■ Task data
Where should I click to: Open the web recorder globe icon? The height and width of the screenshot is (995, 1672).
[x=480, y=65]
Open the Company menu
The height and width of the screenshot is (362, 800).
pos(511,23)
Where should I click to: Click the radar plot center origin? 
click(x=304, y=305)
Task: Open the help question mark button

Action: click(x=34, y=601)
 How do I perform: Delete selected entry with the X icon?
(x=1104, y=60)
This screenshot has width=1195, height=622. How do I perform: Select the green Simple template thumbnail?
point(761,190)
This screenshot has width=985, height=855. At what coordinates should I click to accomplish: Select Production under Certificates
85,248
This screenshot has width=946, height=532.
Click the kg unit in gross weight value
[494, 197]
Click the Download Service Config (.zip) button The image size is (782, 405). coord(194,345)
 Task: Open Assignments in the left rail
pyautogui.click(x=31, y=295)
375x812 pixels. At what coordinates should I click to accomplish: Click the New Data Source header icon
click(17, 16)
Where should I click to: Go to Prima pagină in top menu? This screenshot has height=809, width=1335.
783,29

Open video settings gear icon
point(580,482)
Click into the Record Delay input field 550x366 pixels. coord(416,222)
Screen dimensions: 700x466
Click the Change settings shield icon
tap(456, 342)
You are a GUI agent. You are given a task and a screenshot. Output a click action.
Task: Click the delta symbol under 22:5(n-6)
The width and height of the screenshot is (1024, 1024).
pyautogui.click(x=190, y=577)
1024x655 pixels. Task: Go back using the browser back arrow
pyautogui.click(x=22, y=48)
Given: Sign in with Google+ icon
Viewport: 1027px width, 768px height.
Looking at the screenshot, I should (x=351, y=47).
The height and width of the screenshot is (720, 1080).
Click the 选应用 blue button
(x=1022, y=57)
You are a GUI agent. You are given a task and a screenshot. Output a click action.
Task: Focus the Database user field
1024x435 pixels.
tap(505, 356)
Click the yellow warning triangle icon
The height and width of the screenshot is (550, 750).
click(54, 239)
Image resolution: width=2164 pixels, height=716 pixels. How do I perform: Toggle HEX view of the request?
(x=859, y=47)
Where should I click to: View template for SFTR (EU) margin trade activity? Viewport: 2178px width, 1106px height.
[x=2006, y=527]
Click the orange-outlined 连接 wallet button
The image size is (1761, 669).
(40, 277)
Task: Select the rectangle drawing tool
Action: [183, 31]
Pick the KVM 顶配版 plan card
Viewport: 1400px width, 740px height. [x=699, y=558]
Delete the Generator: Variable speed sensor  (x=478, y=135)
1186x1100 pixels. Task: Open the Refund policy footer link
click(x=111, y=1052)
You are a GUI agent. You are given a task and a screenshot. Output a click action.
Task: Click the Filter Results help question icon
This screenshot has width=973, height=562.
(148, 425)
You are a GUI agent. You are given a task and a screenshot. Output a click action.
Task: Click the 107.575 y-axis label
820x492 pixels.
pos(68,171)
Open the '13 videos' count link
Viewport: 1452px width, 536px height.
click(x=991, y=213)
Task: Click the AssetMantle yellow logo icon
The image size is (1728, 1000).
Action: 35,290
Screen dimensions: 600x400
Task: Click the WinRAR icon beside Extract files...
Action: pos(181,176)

■ Exercise brief
All records above are to be returned exactly as given.

■ The answer
Where should I click to: Open the web recorder globe icon? The height and width of the screenshot is (995, 1672).
[x=480, y=65]
Open the Company menu
The height and width of the screenshot is (362, 800).
pos(511,23)
Where should I click to: Click the radar plot center origin? 
click(x=304, y=305)
Task: Open the help question mark button

Action: click(x=34, y=601)
 How do I perform: Delete selected entry with the X icon?
(x=1104, y=60)
This screenshot has width=1195, height=622. How do I perform: Select the green Simple template thumbnail?
point(761,190)
This screenshot has width=985, height=855. At what coordinates should I click to accomplish: Select Production under Certificates
85,248
This screenshot has width=946, height=532.
Click the kg unit in gross weight value
[494, 197]
Click the Download Service Config (.zip) button The image size is (782, 405). coord(194,345)
 Task: Open Assignments in the left rail
pyautogui.click(x=31, y=295)
375x812 pixels. At what coordinates should I click to accomplish: Click the New Data Source header icon
click(17, 16)
Where should I click to: Go to Prima pagină in top menu? This screenshot has height=809, width=1335.
783,29

Open video settings gear icon
point(580,482)
Click into the Record Delay input field 550x366 pixels. coord(416,222)
Screen dimensions: 700x466
Click the Change settings shield icon
tap(456, 342)
You are a GUI agent. You are given a task and a screenshot. Output a click action.
Task: Click the delta symbol under 22:5(n-6)
The width and height of the screenshot is (1024, 1024).
pyautogui.click(x=190, y=577)
1024x655 pixels. Task: Go back using the browser back arrow
pyautogui.click(x=22, y=48)
Given: Sign in with Google+ icon
Viewport: 1027px width, 768px height.
Looking at the screenshot, I should (x=351, y=47).
The height and width of the screenshot is (720, 1080).
Click the 选应用 blue button
(x=1022, y=57)
You are a GUI agent. You are given a task and a screenshot. Output a click action.
Task: Focus the Database user field
1024x435 pixels.
tap(505, 356)
Click the yellow warning triangle icon
The height and width of the screenshot is (550, 750).
click(54, 239)
Image resolution: width=2164 pixels, height=716 pixels. How do I perform: Toggle HEX view of the request?
(x=859, y=47)
Where should I click to: View template for SFTR (EU) margin trade activity? Viewport: 2178px width, 1106px height.
[x=2006, y=527]
Click the orange-outlined 连接 wallet button
The image size is (1761, 669).
(40, 277)
Task: Select the rectangle drawing tool
Action: [183, 31]
Pick the KVM 顶配版 plan card
Viewport: 1400px width, 740px height. [x=699, y=558]
Delete the Generator: Variable speed sensor  (x=478, y=135)
1186x1100 pixels. Task: Open the Refund policy footer link
click(x=111, y=1052)
You are a GUI agent. You are given a task and a screenshot. Output a click action.
Task: Click the Filter Results help question icon
This screenshot has width=973, height=562.
(148, 425)
You are a GUI agent. You are given a task and a screenshot. Output a click action.
Task: Click the 107.575 y-axis label
820x492 pixels.
pos(68,171)
Open the '13 videos' count link
Viewport: 1452px width, 536px height.
click(x=991, y=213)
Task: Click the AssetMantle yellow logo icon
The image size is (1728, 1000).
Action: 35,290
Screen dimensions: 600x400
Task: Click the WinRAR icon beside Extract files...
Action: pos(181,176)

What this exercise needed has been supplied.